Quasi due anni fa, esattamente il 24 Marzo 2018, nel suo discorso di insediamento, il presidente della Camera, Roberto Fico, invitò l’Assemblea «a riflettere sulla necessità che il parlamento ritrovi la centralità che gli è garantita dalla Costituzione», sottolineando la necessità di «riaffermarla ai nostri giorni, in un contesto in cui il rapporto tra potere legislativo e potere esecutivo continua a essere caratterizzato dall'abuso di strumenti che dovrebbero essere residuali, in cui poteri e competenze sono spesso trasferiti in altre sedi decisionali, in cui gli interessi sono frammentati e le leggi sono sempre più settoriali e tecniche (…). Dobbiamo impegnarci a difendere il Parlamento da chi cerca di influenzarne i tempi e le scelte a proprio vantaggio personale».

I Dpcm

Gli accadimenti degli ultimi due anni dicono che quel richiamo è caduto nel vuoto. Alcuni fatti sono lì a ricordarcelo. Ad esempio, il vulnus arrecato all’ordinamento dalla sequela di Dpcm per fronteggiare la crisi sanitaria in violazione della Costituzione; l’ascesa delle Faq del Viminale al rango di fonti del diritto; l’harakiri dello stesso legislatore che ha dato il “la” al taglio della rappresentanza democratica e parlamentare; la singolarità dell’iter procedurale di discussione del “Next Generation Italia”, con i suoi 209 miliardi di Euro, del suo sistema di governance prospettato, in cui il legislatore è stato sostanzialmente ridotto al rango umiliante di quasi spettatore; il mancato rispetto, da parte di un Governo debolmente incalzato dal parlamento, del termine per l’adozione del Piano per la transizione energetica sostenibile delle aree idonee (Pitesai).

In tale contesto, rivelatrice quanto drammaticamente contraddittoria, appare la decisione politica dell’affidamento governativo, passato praticamente in sordina, dei negoziati del G20 ai manager di Eni e Confindustria; censurabile e senza contraddittorio appare l’avallo del governo all’alleanza strategica – e perfino “incestuosa”, secondo alcuni - tra Eni, Snam e Cdp, finalizzata alla gestione di una fetta importante della transizione energetica  (e dei relativi cospicui fondi del Recovery), senza che nessuno battesse ciglio (Authority compresa).

Lo svilimento del parlamento, la cui Legge di Bilancio 2021 è stata corretta da un decreto annunciato ancor prima del voto di fiducia, sancisce il primato della dimensione ormai autoreferenziale e pilotata di una politica della rappresentanza che agisce al riparo dai bisogni sociali.
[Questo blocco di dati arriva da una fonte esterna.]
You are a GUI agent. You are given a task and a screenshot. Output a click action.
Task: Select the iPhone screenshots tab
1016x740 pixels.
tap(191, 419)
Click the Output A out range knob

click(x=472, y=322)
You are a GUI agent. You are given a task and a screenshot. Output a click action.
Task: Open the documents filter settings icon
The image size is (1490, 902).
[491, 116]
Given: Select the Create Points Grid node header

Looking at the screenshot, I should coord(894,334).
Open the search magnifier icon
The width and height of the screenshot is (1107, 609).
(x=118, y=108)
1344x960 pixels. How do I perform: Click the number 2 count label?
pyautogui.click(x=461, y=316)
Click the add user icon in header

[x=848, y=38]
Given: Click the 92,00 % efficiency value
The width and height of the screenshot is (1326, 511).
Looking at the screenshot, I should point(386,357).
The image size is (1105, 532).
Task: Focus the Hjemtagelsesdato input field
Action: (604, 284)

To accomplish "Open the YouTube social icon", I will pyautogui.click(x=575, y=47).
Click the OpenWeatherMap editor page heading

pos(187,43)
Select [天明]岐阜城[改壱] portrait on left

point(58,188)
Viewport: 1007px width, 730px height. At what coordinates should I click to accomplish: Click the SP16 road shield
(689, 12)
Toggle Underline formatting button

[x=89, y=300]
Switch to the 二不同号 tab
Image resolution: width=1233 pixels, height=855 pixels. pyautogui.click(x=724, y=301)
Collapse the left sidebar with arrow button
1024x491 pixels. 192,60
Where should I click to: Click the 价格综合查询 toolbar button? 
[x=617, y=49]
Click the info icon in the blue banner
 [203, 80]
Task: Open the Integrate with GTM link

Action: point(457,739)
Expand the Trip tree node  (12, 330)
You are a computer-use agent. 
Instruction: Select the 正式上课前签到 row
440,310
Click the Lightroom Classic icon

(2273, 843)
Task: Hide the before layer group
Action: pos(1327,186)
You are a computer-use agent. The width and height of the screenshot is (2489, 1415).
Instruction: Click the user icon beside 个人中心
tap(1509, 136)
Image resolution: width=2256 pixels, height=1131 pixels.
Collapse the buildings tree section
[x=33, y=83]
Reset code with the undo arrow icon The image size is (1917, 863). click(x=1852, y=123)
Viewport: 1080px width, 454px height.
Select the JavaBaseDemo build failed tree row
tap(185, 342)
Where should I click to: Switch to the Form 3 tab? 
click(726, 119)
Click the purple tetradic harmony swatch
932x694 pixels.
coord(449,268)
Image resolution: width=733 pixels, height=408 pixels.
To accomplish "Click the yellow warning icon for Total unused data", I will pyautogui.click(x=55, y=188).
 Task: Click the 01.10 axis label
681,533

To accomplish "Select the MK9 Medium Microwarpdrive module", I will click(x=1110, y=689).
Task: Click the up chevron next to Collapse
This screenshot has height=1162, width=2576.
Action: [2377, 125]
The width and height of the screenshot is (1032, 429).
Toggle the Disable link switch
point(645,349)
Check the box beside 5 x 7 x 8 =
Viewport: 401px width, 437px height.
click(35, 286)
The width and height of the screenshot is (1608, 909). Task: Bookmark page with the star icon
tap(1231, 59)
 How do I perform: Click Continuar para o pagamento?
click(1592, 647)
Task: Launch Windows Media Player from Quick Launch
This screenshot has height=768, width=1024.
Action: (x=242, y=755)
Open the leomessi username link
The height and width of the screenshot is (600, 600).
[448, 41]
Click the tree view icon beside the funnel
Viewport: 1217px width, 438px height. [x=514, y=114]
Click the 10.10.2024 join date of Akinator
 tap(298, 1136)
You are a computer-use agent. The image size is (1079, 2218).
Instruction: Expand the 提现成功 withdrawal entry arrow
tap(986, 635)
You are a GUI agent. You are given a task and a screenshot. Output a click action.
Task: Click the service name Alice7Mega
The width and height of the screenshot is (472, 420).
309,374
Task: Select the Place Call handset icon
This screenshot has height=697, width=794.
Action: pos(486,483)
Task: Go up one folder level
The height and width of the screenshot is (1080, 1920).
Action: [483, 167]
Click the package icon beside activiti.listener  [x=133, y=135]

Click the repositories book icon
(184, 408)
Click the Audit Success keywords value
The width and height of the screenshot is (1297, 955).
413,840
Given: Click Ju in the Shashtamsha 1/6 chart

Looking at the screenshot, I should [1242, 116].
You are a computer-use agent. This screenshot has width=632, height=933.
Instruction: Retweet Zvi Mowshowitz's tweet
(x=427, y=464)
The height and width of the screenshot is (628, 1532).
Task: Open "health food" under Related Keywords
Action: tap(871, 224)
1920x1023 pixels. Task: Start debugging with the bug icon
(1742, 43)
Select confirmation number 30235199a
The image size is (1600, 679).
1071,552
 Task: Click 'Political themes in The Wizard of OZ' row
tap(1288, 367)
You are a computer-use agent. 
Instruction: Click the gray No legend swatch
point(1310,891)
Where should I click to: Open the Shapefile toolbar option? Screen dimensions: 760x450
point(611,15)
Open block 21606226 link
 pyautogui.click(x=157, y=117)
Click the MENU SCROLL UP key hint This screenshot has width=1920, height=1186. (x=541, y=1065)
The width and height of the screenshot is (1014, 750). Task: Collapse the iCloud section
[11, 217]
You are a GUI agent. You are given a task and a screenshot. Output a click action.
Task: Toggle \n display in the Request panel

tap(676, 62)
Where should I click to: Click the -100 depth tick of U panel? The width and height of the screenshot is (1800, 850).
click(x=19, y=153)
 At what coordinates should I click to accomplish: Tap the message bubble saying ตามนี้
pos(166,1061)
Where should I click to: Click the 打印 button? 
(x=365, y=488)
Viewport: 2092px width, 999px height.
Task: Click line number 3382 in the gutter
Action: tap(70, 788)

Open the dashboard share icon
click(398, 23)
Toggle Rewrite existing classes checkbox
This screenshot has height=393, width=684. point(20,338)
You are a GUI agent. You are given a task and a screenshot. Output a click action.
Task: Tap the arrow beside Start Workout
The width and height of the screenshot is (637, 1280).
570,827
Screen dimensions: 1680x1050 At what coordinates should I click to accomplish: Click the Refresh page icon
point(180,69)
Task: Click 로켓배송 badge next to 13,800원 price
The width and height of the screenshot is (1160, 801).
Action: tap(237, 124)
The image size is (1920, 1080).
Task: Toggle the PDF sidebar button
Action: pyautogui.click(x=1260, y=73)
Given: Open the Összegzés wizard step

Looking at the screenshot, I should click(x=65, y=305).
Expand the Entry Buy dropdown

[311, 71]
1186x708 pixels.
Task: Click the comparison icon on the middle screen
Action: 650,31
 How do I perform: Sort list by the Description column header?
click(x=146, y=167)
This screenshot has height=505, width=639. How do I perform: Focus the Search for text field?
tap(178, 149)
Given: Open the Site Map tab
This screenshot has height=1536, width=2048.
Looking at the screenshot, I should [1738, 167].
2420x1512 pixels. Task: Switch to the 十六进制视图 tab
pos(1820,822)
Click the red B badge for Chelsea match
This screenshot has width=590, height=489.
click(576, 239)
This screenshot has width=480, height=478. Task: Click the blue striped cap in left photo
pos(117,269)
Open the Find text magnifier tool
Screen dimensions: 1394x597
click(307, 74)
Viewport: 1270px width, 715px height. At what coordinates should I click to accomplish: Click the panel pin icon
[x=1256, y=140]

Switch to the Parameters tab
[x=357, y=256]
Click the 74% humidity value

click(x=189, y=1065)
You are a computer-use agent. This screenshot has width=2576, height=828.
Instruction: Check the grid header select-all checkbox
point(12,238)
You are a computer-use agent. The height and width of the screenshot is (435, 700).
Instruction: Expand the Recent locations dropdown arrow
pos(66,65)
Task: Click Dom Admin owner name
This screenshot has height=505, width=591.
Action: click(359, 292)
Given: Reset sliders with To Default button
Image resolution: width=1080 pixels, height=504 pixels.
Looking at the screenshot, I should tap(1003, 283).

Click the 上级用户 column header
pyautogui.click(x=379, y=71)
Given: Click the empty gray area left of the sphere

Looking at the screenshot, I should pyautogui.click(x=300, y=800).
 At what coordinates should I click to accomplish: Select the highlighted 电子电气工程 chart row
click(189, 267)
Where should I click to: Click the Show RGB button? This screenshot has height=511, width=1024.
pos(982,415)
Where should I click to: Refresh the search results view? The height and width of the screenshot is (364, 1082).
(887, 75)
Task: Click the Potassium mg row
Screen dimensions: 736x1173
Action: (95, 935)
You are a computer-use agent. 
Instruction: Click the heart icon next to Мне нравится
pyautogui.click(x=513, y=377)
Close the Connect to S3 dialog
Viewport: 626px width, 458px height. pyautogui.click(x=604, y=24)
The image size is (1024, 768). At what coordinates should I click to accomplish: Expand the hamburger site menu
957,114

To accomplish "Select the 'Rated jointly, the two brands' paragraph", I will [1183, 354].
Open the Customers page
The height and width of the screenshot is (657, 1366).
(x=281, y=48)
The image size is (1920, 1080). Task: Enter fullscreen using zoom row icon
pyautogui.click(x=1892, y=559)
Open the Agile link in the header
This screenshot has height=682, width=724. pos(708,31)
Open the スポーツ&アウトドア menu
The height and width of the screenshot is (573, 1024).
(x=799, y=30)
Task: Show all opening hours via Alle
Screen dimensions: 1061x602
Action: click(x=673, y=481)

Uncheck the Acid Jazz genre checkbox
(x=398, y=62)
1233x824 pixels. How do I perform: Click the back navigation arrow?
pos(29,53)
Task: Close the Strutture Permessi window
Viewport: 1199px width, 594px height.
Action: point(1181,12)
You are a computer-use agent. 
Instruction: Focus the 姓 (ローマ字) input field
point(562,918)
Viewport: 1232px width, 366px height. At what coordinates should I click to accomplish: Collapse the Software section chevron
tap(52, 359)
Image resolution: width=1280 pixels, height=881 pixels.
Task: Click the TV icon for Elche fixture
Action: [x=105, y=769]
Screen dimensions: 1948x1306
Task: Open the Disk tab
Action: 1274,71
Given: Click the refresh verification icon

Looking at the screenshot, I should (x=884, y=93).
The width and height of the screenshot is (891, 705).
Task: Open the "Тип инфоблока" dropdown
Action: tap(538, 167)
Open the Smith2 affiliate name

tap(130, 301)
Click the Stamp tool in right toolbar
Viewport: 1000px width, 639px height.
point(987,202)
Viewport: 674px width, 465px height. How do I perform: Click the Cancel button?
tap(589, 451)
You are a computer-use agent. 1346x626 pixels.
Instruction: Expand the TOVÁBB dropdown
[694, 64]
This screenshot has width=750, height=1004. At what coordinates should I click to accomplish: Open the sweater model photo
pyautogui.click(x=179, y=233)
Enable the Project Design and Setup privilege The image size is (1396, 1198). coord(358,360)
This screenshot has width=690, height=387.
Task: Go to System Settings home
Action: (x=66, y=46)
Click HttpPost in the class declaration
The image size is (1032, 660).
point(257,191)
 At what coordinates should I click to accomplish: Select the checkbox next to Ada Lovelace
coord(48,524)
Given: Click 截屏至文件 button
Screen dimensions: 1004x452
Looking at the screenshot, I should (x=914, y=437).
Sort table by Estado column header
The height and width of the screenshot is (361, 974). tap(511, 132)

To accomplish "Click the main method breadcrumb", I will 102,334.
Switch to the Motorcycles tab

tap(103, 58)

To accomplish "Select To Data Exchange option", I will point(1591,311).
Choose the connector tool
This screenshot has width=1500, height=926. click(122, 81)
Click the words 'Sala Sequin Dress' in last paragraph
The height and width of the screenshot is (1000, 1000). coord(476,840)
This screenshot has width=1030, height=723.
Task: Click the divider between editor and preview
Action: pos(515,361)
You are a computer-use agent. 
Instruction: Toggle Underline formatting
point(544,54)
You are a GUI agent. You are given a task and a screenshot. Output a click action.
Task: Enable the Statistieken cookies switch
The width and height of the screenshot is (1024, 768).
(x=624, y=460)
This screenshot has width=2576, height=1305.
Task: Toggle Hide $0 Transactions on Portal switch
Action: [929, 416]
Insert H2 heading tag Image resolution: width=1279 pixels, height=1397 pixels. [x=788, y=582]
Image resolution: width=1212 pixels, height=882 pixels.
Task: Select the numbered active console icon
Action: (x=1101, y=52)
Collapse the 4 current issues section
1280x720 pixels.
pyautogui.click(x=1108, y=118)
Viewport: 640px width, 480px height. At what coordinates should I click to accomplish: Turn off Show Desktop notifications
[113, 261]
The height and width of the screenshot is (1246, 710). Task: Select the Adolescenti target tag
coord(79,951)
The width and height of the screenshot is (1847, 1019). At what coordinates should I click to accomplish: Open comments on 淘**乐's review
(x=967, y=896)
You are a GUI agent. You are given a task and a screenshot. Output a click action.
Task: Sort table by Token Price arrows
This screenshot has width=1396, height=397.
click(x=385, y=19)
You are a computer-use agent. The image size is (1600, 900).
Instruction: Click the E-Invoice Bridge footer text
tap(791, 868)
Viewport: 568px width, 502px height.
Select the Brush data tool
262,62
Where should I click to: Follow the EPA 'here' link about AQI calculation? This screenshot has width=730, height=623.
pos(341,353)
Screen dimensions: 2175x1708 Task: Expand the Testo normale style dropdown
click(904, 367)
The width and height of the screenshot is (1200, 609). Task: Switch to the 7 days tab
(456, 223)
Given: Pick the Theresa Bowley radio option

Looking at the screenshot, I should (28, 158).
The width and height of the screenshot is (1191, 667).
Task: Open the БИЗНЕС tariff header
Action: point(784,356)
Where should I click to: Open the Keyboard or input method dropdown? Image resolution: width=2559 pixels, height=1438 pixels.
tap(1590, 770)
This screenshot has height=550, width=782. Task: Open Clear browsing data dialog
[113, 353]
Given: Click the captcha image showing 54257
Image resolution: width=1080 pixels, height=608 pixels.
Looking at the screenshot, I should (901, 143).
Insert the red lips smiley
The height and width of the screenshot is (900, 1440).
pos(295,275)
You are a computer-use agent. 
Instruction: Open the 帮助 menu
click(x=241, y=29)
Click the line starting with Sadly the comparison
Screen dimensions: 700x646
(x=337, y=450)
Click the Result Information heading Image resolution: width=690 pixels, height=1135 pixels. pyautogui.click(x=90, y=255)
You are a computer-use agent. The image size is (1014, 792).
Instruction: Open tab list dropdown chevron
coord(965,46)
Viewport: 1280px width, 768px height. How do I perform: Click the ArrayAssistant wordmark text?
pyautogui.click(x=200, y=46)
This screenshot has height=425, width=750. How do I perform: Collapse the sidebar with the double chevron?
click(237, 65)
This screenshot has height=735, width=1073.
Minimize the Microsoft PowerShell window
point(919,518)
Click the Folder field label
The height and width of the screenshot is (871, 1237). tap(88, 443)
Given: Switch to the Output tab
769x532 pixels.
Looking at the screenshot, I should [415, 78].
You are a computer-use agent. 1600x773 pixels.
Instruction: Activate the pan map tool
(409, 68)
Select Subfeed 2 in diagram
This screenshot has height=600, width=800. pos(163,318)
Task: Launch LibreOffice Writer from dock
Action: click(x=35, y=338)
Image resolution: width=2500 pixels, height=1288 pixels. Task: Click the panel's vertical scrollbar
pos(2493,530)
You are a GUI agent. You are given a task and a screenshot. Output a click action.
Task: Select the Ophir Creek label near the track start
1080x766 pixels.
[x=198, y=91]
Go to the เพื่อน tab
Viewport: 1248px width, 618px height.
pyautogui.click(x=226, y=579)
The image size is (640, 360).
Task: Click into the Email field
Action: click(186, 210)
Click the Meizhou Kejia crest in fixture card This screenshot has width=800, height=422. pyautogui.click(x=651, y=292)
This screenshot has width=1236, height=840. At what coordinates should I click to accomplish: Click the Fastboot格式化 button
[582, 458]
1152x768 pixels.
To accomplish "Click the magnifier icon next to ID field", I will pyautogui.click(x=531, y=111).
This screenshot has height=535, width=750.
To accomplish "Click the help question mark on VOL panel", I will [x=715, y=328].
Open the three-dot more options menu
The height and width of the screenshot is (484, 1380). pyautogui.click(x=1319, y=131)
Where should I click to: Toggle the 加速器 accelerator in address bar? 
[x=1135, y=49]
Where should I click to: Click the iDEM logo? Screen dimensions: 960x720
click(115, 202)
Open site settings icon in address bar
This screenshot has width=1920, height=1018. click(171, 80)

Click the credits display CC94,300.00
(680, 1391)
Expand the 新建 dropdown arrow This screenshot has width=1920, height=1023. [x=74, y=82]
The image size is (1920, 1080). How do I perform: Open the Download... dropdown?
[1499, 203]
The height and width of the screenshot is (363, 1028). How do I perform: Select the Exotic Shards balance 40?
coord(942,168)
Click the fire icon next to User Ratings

La nostra democrazia, ridotta a categorie nominali, non gode certo di buona salute, ed una parte del Paese non è e non si sente da troppo tempo rappresentata da un parlamento relegato al ruolo di semplice notaio, schiacciato da un esecutivo fortemente condizionato dalle major fossili e dai suoi esponenti di professione, fino al punto di sentirsi in obbligo di introdurre nuovi aiuti di Stato all’Oil&Gas (vedi Iva e accise agevolate alle raffinerie) o di finanziare progetti specifici nel quadro del Recovery.

Tornando alle parole del presidente Fico citate in premessa, ci piace pensare che un ristretto numero di parlamentari “illuminati” e responsabili possa, ritrovato il coraggio perduto ed il filo di Arianna che lega le sensibilità sociali diffuse con lo “spirito” dei padri costituenti, saper richiamare il governo alle sue responsabilità e al rispetto dei ruoli, riportando nelle Assemblee elettive il dibattito sulle materie che più contano per il presente ed il futuro del paese, materia energetica compresa ovviamente. È forse chieder troppo?